Can text messages reduce infection rates?

Editorial Board

Editorial Board

October 30th, 2015

Editorial Board

‘Sending text messages to mobile phones can help increase immunisation rates and curb the spread of vaccine-preventable infections, according to research from Columbia University. ’

Dr Melissa Stockwell, Associate Professor of Paediatrics and Population Family Health at Columbia University, says text reminders can be more effective than traditional communication methods.

We sat down with Dr Stockwell to ask why text reminders work so well.

“Parents feel that it shows the healthcare providers is caring about them even when they are not right in front of them,” she says. “Our research has shown that in children, adolescents and pregnant women, sending text messages is more to encourage people to come in for vaccination.”

She says traditional forms of reminder – like phone and postcard – often doesn’t work in low-income, adolescent and rural populations.

Sending short and effective text messages is not always easy. Text messages are usually no more than 160 characters long, yet it is essential that texts from doctors’ practices get the tone right; that speak a language that is well understood without being too informal.

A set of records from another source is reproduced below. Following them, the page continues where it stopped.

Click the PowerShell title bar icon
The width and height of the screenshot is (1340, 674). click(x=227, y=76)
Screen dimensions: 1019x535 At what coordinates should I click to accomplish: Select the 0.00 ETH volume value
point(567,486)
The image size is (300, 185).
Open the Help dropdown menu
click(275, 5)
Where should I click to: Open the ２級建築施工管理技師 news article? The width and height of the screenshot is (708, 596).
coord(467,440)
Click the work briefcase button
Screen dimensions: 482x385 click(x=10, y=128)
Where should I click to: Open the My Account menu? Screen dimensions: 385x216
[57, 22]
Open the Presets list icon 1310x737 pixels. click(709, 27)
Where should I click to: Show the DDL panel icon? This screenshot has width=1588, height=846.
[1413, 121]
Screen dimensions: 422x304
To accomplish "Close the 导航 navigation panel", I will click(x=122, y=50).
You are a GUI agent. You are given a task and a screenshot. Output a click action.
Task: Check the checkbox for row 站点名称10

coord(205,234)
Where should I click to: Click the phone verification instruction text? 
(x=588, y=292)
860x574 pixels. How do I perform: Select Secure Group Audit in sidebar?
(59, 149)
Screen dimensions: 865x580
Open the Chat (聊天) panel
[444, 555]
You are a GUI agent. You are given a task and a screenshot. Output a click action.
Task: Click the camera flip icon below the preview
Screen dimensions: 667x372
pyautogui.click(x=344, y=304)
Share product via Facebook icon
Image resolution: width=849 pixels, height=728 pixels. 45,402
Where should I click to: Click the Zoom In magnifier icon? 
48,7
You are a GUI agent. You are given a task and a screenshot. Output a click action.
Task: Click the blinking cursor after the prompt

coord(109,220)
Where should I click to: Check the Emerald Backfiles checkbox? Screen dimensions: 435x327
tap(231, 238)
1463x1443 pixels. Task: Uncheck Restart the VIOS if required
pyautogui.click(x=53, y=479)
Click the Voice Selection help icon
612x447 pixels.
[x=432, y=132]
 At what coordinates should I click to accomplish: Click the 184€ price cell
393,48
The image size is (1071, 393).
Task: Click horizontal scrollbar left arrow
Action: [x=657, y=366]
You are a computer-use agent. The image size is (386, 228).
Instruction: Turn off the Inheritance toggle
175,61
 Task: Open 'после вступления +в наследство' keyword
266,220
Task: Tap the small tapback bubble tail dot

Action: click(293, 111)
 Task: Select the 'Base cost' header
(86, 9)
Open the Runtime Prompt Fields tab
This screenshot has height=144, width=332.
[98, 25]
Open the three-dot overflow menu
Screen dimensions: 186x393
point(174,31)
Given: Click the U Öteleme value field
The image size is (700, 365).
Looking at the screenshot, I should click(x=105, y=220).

“The character limit actually ends up being helpful because you’re forced to be brief and you end up using language that is very accessible to patients and their families,” says Dr Stockwell who is also Medical Director of the New York-Presbyterian Hospital Immunization Registry (EzVac) and Co-Director of the Columbia University Primary Care Clinician Research Fellowship in Community Health.

As evidence continues to build behind the value of sending text reminders, she expects more healthcare professionals to embrace the technology. “I’ve likened it to modern-day house call. It’s a way you can visit their family in their home and give information,” she told Vaccines Today.